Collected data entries
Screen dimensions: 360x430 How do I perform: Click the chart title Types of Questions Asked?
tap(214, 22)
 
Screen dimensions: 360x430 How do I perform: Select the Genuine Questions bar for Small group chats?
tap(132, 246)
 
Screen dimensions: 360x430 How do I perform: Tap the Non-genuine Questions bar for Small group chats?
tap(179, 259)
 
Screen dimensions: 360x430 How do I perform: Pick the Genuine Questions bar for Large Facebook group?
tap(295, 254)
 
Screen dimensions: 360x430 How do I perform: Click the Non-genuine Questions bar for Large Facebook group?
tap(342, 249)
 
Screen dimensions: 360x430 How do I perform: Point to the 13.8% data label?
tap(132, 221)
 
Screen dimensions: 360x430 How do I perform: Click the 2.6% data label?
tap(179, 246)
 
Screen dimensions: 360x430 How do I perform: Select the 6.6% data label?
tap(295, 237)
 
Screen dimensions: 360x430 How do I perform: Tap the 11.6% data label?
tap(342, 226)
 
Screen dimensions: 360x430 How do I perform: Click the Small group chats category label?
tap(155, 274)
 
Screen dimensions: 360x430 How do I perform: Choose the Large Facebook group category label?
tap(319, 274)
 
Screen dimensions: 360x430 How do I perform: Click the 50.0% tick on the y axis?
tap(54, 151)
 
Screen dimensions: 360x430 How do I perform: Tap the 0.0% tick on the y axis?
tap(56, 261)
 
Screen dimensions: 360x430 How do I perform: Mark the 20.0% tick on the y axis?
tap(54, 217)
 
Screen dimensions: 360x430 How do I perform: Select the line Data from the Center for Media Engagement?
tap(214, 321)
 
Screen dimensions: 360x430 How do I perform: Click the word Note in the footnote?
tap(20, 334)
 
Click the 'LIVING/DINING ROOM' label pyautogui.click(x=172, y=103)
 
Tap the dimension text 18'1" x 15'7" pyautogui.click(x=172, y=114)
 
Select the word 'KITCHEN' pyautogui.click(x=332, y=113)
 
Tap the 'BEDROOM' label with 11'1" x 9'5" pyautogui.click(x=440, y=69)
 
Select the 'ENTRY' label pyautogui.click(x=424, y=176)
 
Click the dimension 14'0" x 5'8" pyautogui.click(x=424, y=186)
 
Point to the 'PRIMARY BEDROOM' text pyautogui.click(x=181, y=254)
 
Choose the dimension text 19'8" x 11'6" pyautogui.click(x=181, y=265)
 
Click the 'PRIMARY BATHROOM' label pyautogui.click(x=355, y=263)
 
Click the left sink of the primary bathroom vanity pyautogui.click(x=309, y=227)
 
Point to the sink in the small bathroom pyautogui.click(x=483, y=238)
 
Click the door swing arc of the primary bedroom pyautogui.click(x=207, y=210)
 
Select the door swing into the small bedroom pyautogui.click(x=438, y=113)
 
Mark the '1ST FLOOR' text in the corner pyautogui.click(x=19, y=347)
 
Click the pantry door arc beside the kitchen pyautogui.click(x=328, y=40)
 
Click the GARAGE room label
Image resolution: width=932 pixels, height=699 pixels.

• AIM
Lay out every nonblank line of the rows above as a Markdown table with two columns, Number and Entry, numbering the lines in order.

• ANSWER FOR THE TASK
| Number | Entry |
|---|---|
| 1 | Screen dimensions: 360x430 How do I perform: Click the chart title Types of Questions Asked? |
| 2 | tap(214, 22) |
| 3 | Screen dimensions: 360x430 How do I perform: Select the Genuine Questions bar for Small group chats? |
| 4 | tap(132, 246) |
| 5 | Screen dimensions: 360x430 How do I perform: Tap the Non-genuine Questions bar for Small group chats? |
| 6 | tap(179, 259) |
| 7 | Screen dimensions: 360x430 How do I perform: Pick the Genuine Questions bar for Large Facebook group? |
| 8 | tap(295, 254) |
| 9 | Screen dimensions: 360x430 How do I perform: Click the Non-genuine Questions bar for Large Facebook group? |
| 10 | tap(342, 249) |
| 11 | Screen dimensions: 360x430 How do I perform: Point to the 13.8% data label? |
| 12 | tap(132, 221) |
| 13 | Screen dimensions: 360x430 How do I perform: Click the 2.6% data label? |
| 14 | tap(179, 246) |
| 15 | Screen dimensions: 360x430 How do I perform: Select the 6.6% data label? |
| 16 | tap(295, 237) |
| 17 | Screen dimensions: 360x430 How do I perform: Tap the 11.6% data label? |
| 18 | tap(342, 226) |
| 19 | Screen dimensions: 360x430 How do I perform: Click the Small group chats category label? |
| 20 | tap(155, 274) |
| 21 | Screen dimensions: 360x430 How do I perform: Choose the Large Facebook group category label? |
| 22 | tap(319, 274) |
| 23 | Screen dimensions: 360x430 How do I perform: Click the 50.0% tick on the y axis? |
| 24 | tap(54, 151) |
| 25 | Screen dimensions: 360x430 How do I perform: Tap the 0.0% tick on the y axis? |
| 26 | tap(56, 261) |
| 27 | Screen dimensions: 360x430 How do I perform: Mark the 20.0% tick on the y axis? |
| 28 | tap(54, 217) |
| 29 | Screen dimensions: 360x430 How do I perform: Select the line Data from the Center for Media Engagement? |
| 30 | tap(214, 321) |
| 31 | Screen dimensions: 360x430 How do I perform: Click the word Note in the footnote? |
| 32 | tap(20, 334) |
| 33 | Click the 'LIVING/DINING ROOM' label pyautogui.click(x=172, y=103) |
| 34 | Tap the dimension text 18'1" x 15'7" pyautogui.click(x=172, y=114) |
| 35 | Select the word 'KITCHEN' pyautogui.click(x=332, y=113) |
| 36 | Tap the 'BEDROOM' label with 11'1" x 9'5" pyautogui.click(x=440, y=69) |
| 37 | Select the 'ENTRY' label pyautogui.click(x=424, y=176) |
| 38 | Click the dimension 14'0" x 5'8" pyautogui.click(x=424, y=186) |
| 39 | Point to the 'PRIMARY BEDROOM' text pyautogui.click(x=181, y=254) |
| 40 | Choose the dimension text 19'8" x 11'6" pyautogui.click(x=181, y=265) |
| 41 | Click the 'PRIMARY BATHROOM' label pyautogui.click(x=355, y=263) |
| 42 | Click the left sink of the primary bathroom vanity pyautogui.click(x=309, y=227) |
| 43 | Point to the sink in the small bathroom pyautogui.click(x=483, y=238) |
| 44 | Click the door swing arc of the primary bedroom pyautogui.click(x=207, y=210) |
| 45 | Select the door swing into the small bedroom pyautogui.click(x=438, y=113) |
| 46 | Mark the '1ST FLOOR' text in the corner pyautogui.click(x=19, y=347) |
| 47 | Click the pantry door arc beside the kitchen pyautogui.click(x=328, y=40) |
| 48 | Click the GARAGE room label |
| 49 | Image resolution: width=932 pixels, height=699 pixels. |